An Irish-style conservative modernity appeared possible before the revelations of Church and state wrongdoing in the 1990s. Until then, the contradictions were sustained by the one thing Irish people excelled at: doublethink. O’Toole maintains this intriguing theme throughout the book. The country was pervaded by a ‘culture of unknowing’: a capacity for cognitive dissonance, seeing yet not seeing, harbouring massive open secrets.

The Church enforced strict standards of morality yet sinned demonically. Everyone knew about that predatory local priest, about the abuse in Church institutions, and yet at the same time, nobody did. People were dutiful Catholics yet experts in moral workarounds. Financial authorities saw massive corruption but took no action. The country kidded itself that it was classless because class division was a British thing. Irish republicans blew innocent people to pieces in the name of freedom and equality. None of this could last.

Of life and politics in Northern Ireland, we don’t see much, but there are brilliant chapters on ‘the Troubles’ and peace process, notably, a sobering review of 1972. Such was the depth of disorder that year that O’Toole remembers his father telling him and his brother, gravely at the dinner table, that the three of them would probably be sent to fight in the north.

This book will be a personal journey for any Irish reader – perhaps a hard or impossible one, depending on your closeness to the darker realities covered. I was a northern blow-in to the Republic, but the book explained much about the earlier processes and decisions that led to the (bleak) condition of the west of Ireland in the 1990s. There’s even a chapter on how country and western music took over the west. Once I reached the 1990s chapters, the names of so many dodgy politicians, clerics, and businessmen came back to me, half-remembered from news coverage of scandals and tribunals.
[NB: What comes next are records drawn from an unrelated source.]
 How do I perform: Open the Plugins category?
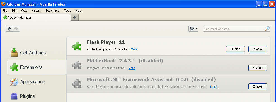coord(23,96)
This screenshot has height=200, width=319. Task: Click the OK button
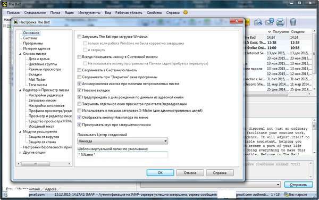pos(161,173)
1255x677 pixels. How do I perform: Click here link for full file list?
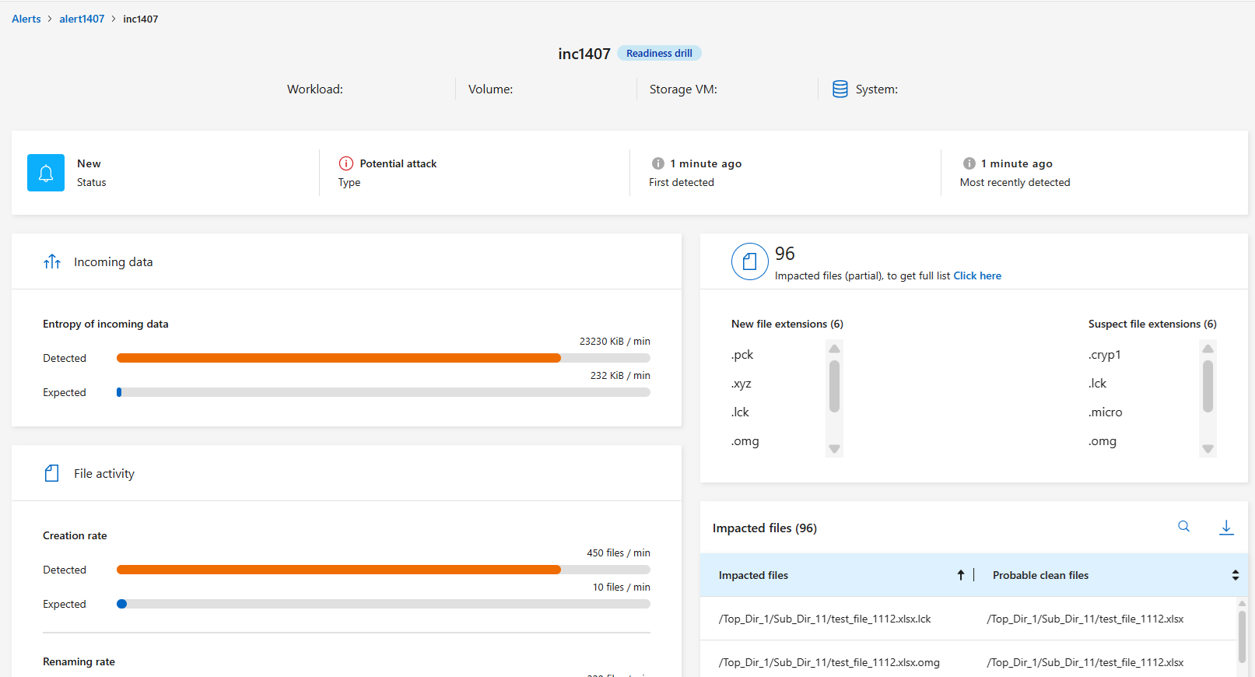[x=977, y=275]
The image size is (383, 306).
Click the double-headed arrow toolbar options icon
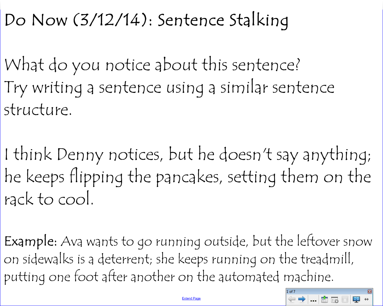[x=367, y=299]
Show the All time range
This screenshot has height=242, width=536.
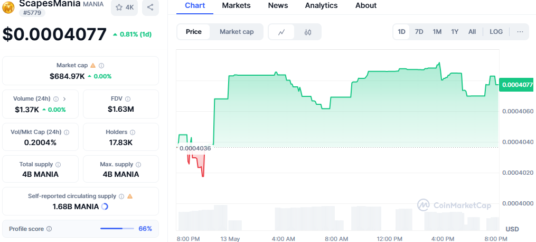472,32
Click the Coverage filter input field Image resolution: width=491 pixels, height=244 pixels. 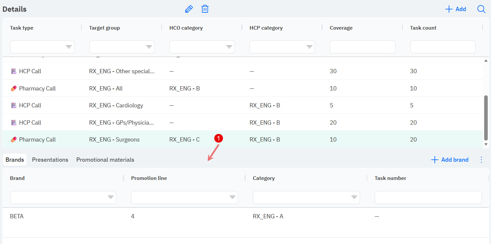point(362,47)
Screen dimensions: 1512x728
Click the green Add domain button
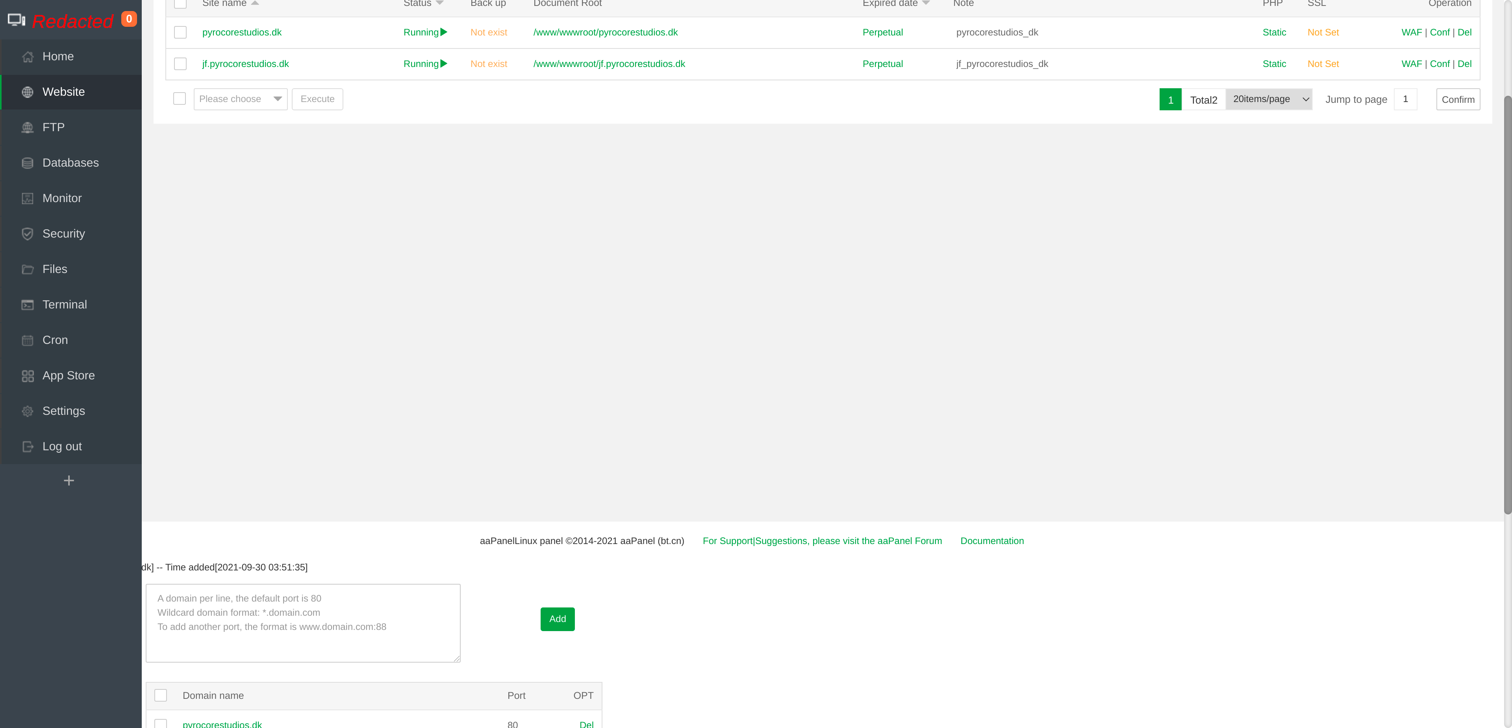[557, 619]
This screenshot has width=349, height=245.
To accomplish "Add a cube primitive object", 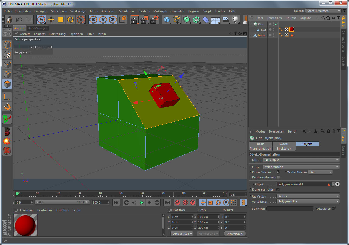I will [167, 20].
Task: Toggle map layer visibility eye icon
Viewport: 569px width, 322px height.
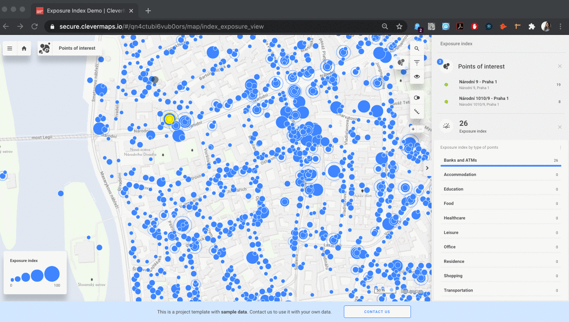Action: [417, 77]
It’s redundant to say that this book is well written. O’Toole is one of Ireland’s most celebrated writers. Even so, for such a long book, there is remarkably little filler; the skilled storytelling and profound analysis are addictive. The ‘personal history’ bits – when O’Toole shows himself as a kind of extra in historical events, or his experience as revealing of the times – are always well-judged.

However, We Don’t Know Ourselves is (and I am not sure if this is a criticism or not) almost entirely negative. Might the gloom have been lifted occasionally by talking about, say, the success of Irish sports stars, musicians, or films? Do the Irish have any virtues? There are some heroes, but villains dominate, the biggest being the omnipotent Archbishop McQuaid and corrupt politician Charlie Haughey. We are not quite sure what to make of Gay Byrne, the broadcaster.

And a charitable observer might argue Ireland looks slightly better when set alongside other places. For all its failings, it was at least a peaceful democracy in a period in which there were dictatorships in southern and eastern Europe, colonial wars being fought by Western European powers, and racial segregation in the US.  

But O’Toole is not interested in excuses. He is interested in skewering hypocrisy and clearing away myths. External standards are irrelevant because Ireland did not live up to its own standards. Now, the future is unknown – as it always is – but, O’Toole concludes, ‘What is possible now, and what was entirely impossible when I was born, is this: to accept the unknown without being so terrified of it that you have to take refuge in fabrications of absolute conviction’.